Quando eu tomo uma decisão, não faço uma conta de curto prazo porque confio na capacidade das pessoas compreenderem, mesmo que demore um tempo. Já tomei decisões dificílimas na minha vida, algumas das quais tiveram repercussões. Quando tomei a decisão de acabar com o vestibular, não foi uma decisão simples.

O sr. não faz cálculo político?

Não, não é isso. Não estou querendo pairar sobre os problemas do dia a dia. Não é disso que se trata. Mas a responsabilidade que você tem na condução de uma cidade complexa como São Paulo, com as condições que ela está enfrentando, preponderam sobre um cálculo de curto prazo. O gesto vai ser muito valorizado. Pela sinceridade, pela honestidade de dizer que as finanças do município estão no limite.

O investimento da cidade agora fica comprometido?

Nesta semana recebi uma informação de que em virtude do sucesso do programa de parcelamento de tributos estaduais, o repasse da cota-parte do ICMS pra São Paulo vai aumentar. Recebi um telegrama do governador. R$ 276 milhões é o ganho estimado. Só que é um dinheiro que entra uma vez. Alivia para 2013.

Mas o sr. tem quais perspectivas de investimento?

Por meio de parcerias com o governo federal.
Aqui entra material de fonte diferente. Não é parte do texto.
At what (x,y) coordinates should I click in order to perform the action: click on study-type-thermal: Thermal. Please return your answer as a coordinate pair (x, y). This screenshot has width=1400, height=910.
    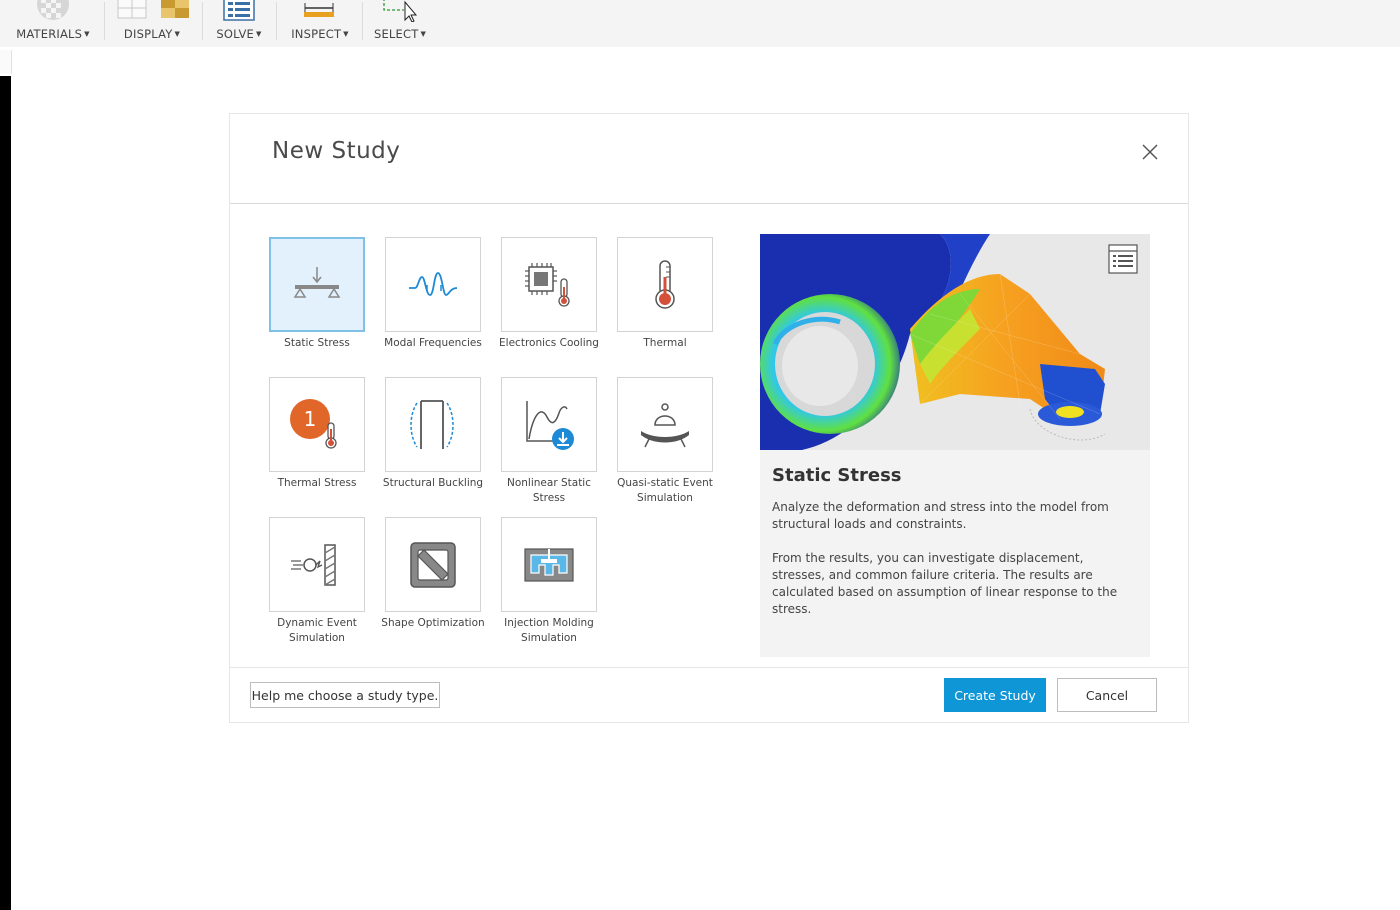
    Looking at the image, I should click on (665, 294).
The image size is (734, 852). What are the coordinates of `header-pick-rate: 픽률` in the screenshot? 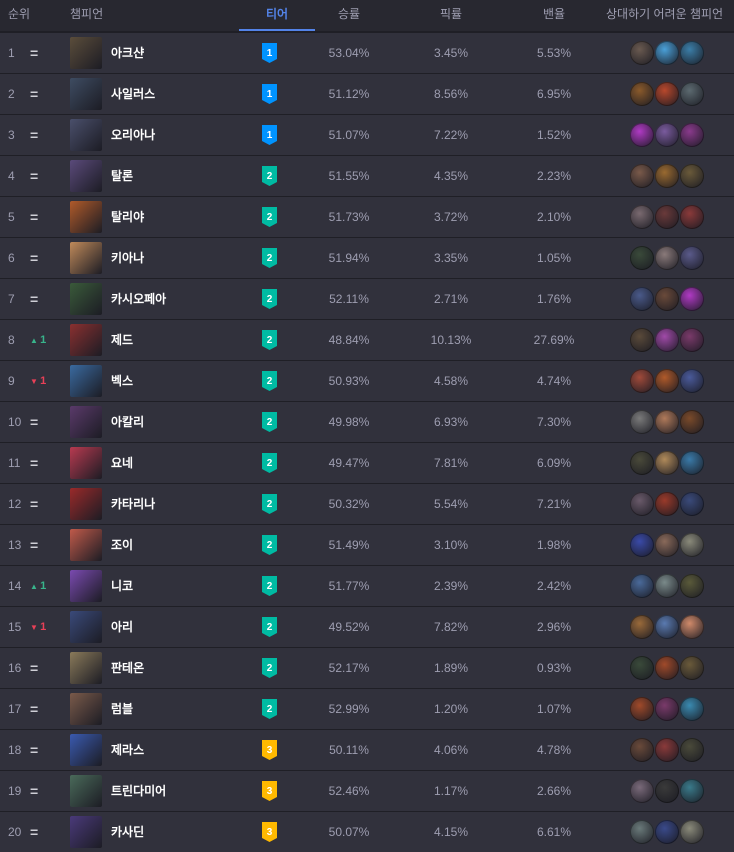 It's located at (451, 16).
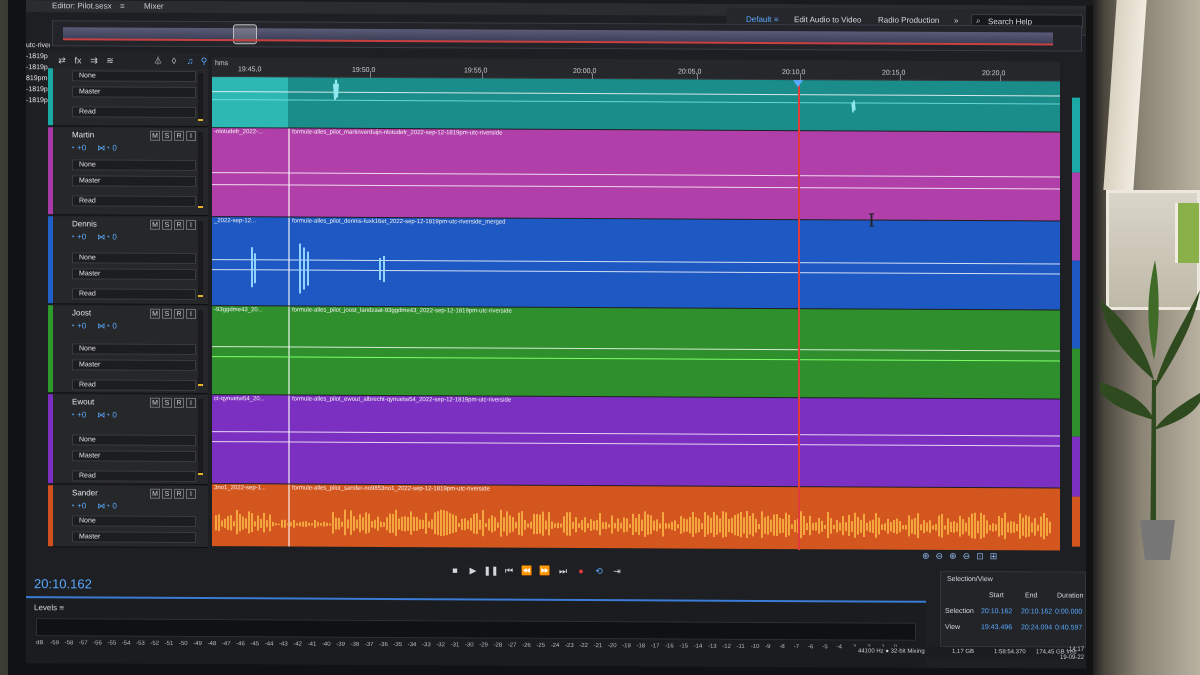  What do you see at coordinates (1068, 612) in the screenshot?
I see `selection-duration: 0:00.000` at bounding box center [1068, 612].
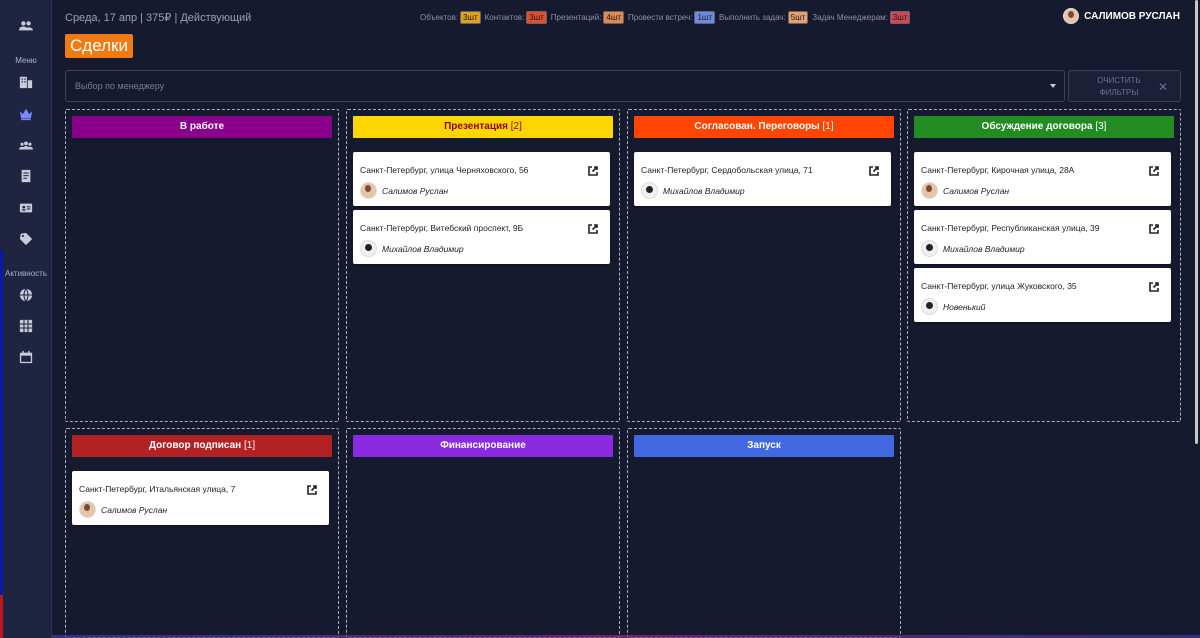 This screenshot has width=1200, height=638. What do you see at coordinates (565, 86) in the screenshot?
I see `manager-filter-select: Выбор по менеджеру` at bounding box center [565, 86].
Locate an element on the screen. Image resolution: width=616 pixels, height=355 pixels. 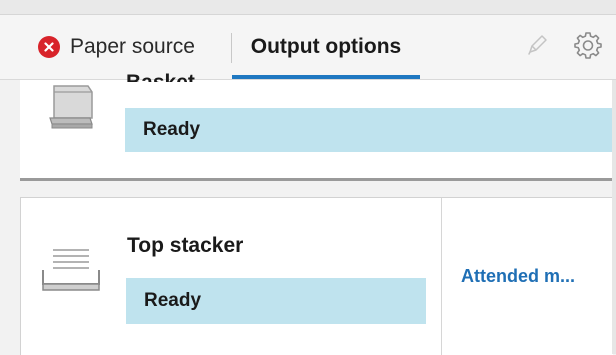
scrollbar-track is located at coordinates (614, 217).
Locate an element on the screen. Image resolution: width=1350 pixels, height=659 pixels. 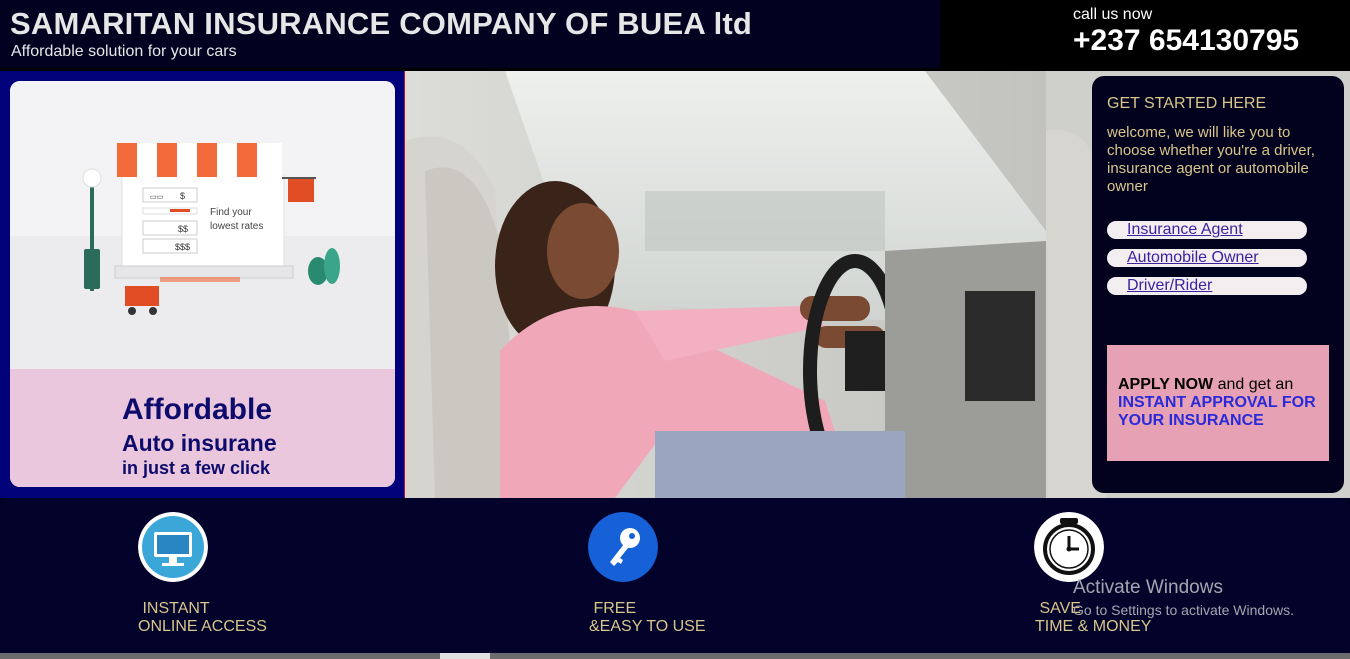
tagline: Affordable solution for your cars is located at coordinates (124, 52).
Não vamos abdicar de nenhum centavo.

O sr. acha viável um plebiscito, como propôs a presidente?

A reforma política é necessidade imperiosa para revitalização da democracia. É um gesto no limite da necessidade. Uma chefe de Estado dizendo 'não dá mais para adiar'. Não é republicano o financiamento privado. O esforço tem que ser individual, de cada cidadão colaborar com seu partido.

As manifestações podem prejudicar a imagem da presidente?

Pode haver um abalo conjuntural. Mas estruturalmente acho que a presidenta está conduzindo o País numa crise severa internacional com muita obstinação e compromisso social. Recuso a hipótese disso acontecer estruturalmente.